Part 1

We have to decide whether to make Dash do something he really doesn’t want to do. In the scope of life, a tiny decision, one that doesn’t even merit a word with three syllables…. Let’s call it a “choice,”  less significant than so many of the choices we lucky middle-class parents get to make (soccer or hip-hop on Wednesdays?)  Not life or death, not a safety issue…

If I make him go to Coney Island with his class (24 subway stops as he’s counted) and then return (24 stops again) will he feel triumphant, and therein is it worth the anguish it will take to a) get him to school, b) burden his amazing teachers with his anxiety on the train ride there and back? And what does it mean that I’m taking this singular person and bending him to my will because I think it’s “good for him”? Is this what it means to be a parent?

Those of us who are married make some sort of promise to each other whether it’s to be there in sickness and health or not to tattoo someone else’s name on your hip. But what do we promise as parents?

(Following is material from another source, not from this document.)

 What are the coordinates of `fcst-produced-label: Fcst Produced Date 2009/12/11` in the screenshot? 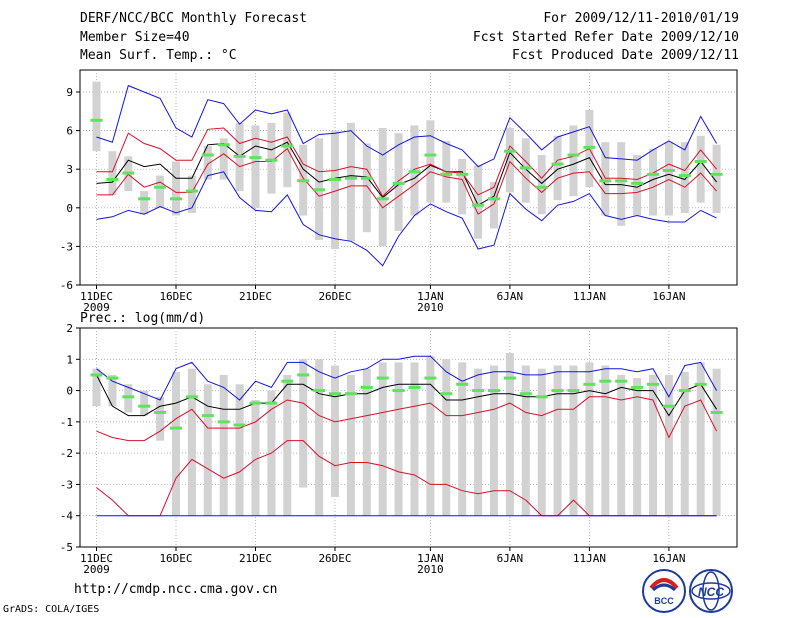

Most of us force them go to the doctor, eat the occasional vegetable, get a good amount of sleep, take a bath, not play with fire. Generally, no-brainers….

But then there are these decisions in which we have to play both parent and kid (and psychotherapist)….What will he think I’ll make him do next if I force him? What will he try to escape doing next if I don’t? Or more important, how will he feel if he doesn’t go? Relieved, disappointed, can I go so far as to say self-loathing?  Does he expect me to do this for him? Is this one of those moments that I’m supposed to step up and be the grown-up? I—who feel more comfortable before making a decision than relieved after—am now consistently put in a position of deciding for someone else.

 My goodness, if my grandfather could hear my vacillations… I can hear his LES immigrant voice, “force him? Of course, you force him. It’s a school trip, he goes!” But we are neither parents of that time— evidenced by our taking the word “parent” and using it as a verb—nor can we pretend to be.